The contraction in mining production deepened slightly in April to 1.5 percent year-on-year following March’s 0.7 percent year-on-year decline, Statistics South Africa (StatsSA) said on Thursday.
But this was markedly less severe than February’s reading, which saw production levels plunge by 8.1 percent compared to the same period last year.
The performance of the gold sector continued to plague overall mining industry production as gold was the largest negative contributor at 19.5 percent, underpinned in part by a five-month strike at the gold operations of Sibanye-Stillwater, which ended mid-April.
Lara Hodes, Investec Bank economist, said that South African gold mines are typically old and deep, and continue to struggle with dwindling grades and productivity.
The gold sector constitutes a marked 16 percent of the mining basket and fell by 19.5 percent year-on-year in April, in turn detracting 2.7 percent from the headline number.
Iron ore production also waned notably, falling by 11.7 percent year-on-year in April thereby reducing the top line reading by 1.7 percent.
The World Bank is anticipating metal prices to continue rebounding from their 2018 troughs but averages 1.9 percent lower in 2019, but in contrast, precious metals prices are projected to rise in 2019 on “the possibility of an interest rate cut in the United States”.

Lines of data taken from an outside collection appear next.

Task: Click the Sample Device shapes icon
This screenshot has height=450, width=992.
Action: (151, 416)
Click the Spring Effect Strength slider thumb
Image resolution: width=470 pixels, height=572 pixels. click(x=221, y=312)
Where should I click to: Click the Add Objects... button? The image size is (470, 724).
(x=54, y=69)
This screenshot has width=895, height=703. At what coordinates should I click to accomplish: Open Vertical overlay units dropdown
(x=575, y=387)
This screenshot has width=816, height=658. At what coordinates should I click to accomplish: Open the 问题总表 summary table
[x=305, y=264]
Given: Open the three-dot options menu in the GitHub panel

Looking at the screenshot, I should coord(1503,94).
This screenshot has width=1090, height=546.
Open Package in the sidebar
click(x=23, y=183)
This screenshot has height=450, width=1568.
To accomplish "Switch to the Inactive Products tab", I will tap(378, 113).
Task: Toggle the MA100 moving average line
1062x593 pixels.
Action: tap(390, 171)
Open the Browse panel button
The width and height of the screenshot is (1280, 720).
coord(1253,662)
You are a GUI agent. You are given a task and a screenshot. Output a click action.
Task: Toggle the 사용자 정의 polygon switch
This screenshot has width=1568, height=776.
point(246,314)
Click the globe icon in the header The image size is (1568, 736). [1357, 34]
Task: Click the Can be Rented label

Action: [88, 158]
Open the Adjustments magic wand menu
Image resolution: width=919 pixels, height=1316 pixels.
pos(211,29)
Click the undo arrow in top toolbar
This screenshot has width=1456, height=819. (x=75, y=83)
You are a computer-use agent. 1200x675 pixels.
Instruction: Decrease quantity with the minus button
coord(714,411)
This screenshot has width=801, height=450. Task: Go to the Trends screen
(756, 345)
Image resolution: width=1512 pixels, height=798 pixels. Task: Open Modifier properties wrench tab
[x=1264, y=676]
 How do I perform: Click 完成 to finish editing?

Hodes said the softening in global growth and the prolonged uncertainty around the US-China trade agreement was expected to weigh on metals prices.
“Aside from these external considerations, the domestic mining sector continues to face ongoing challenges, undermining its ability to operate efficiently and profitability,” she said.
“Trepidations around security of land tenure, climbing administered prices and other costs, including the imposition of a carbon tax in June, combined with electricity supply concerns weigh heavily on the sector, with Eskom a significant risk to the future sustainability of SA’s mining industry.”